Exercise brief >>
Whatever appears in the listing must be reproduced exactly.

::: Records for the task

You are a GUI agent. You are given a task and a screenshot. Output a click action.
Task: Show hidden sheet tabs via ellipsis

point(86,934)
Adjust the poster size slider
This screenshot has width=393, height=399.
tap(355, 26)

::::::

Exercise response >>
You are a GUI agent. You are given a task and a screenshot. Output a click action.
Task: Show hidden sheet tabs via ellipsis

point(86,934)
Adjust the poster size slider
This screenshot has width=393, height=399.
tap(355, 26)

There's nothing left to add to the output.